Optical roughness measurement is also particularly useful for determining wear. Even when using titanium, steel or polyethylene with an ultra-high molecular weight, medical technology objects are not immune to a certain amount of wear. This in turn can lead to implant loosening or local bone defects. To visualize this wear, Bruker Alicona's measuring systems work with the Advanced Focus-Variation Technology, which can detect the finest features of the surface finish. It can even make the traces of a tactile probe visible.
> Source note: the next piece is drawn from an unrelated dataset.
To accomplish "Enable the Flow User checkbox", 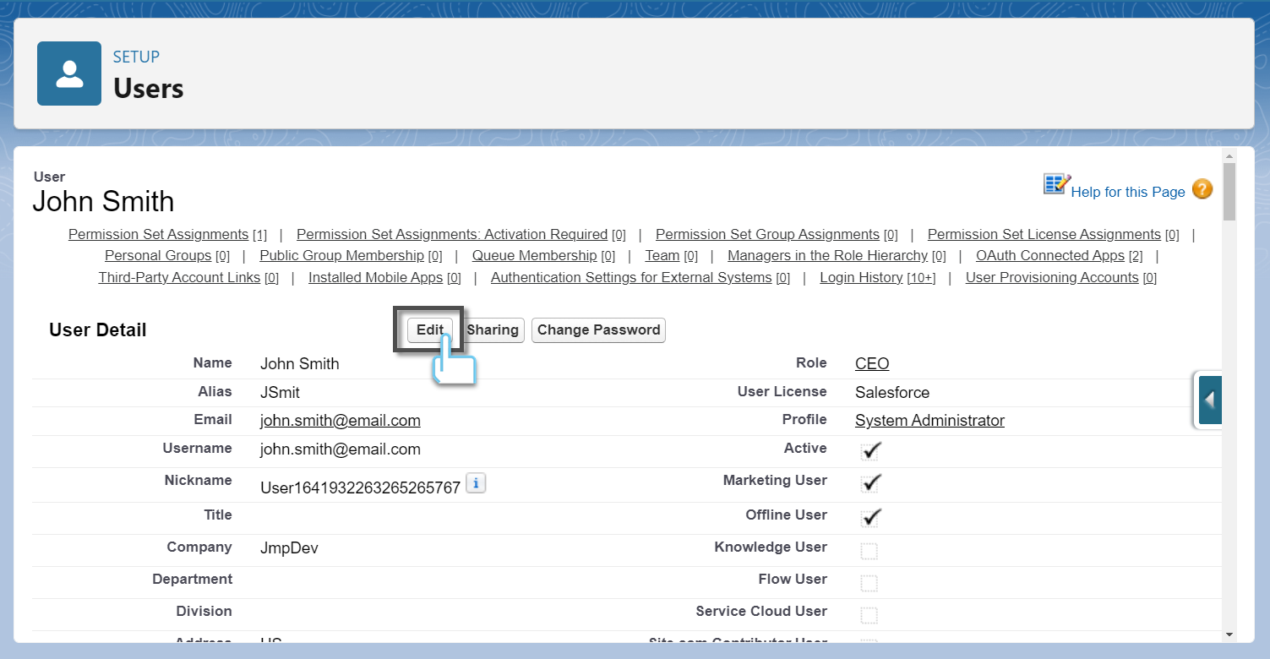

In medical technology you need surfaces with different roughness. Every medical device requires different types of friction and therefore the roughness also varies. And yet you are forced to present the surface finish in accordance with ISO standards (ISO 21920). The good news is: We can take this burden off your shoulders: Standard-compliant measurement has never been easier than with the MetMaX software. A measurement plan specifies exactly how the roughness measurement is to be carried out and which tolerances you accept. The standards are, of course, filed so that you can concentrate on the production of life-saving parts.
Want to bet that you have only taken one profile measurement to determine the surface finish so far? If not, then you are already well ahead of your competitors. If you have, no problem. Because the Bruker Alicona measuring systems are ideally equipped for profile measurement. But is that enough? Imagine a knee implant. First in profile. And then the entire surface. And now imagine how this implant is inserted in the patient - logically the entire implant, or have you ever heard of only the profile being implanted? That's why we advise: Measuring the areal surface roughness instead! It is much more meaningful, and Bruker Alicona's measurement technology also offers an ISO-standardized surface roughness measurement on the area – quick and easy to implement.
You have now read a lot about quality assurance in medical technology using optical roughness measurement. But we have saved the best news for last: Bruker Alicona's measuring systems can do far more than just measure surface finish. In fact, you only need one system for all your measuring tasks. This is because the Focus-Variation measures shape, position and roughness in a single process. Our measuring systems can be applied to many products, including
We don't want to withhold one last point from you. You get perfect 3D data of your samples with the Bruker Alicona measuring devices. This gives you a much more meaningful picture than just seeing the roughness displayed two-dimensionally in curves. This is quality assurance that protects you from errors and serves as a seal of quality for your products.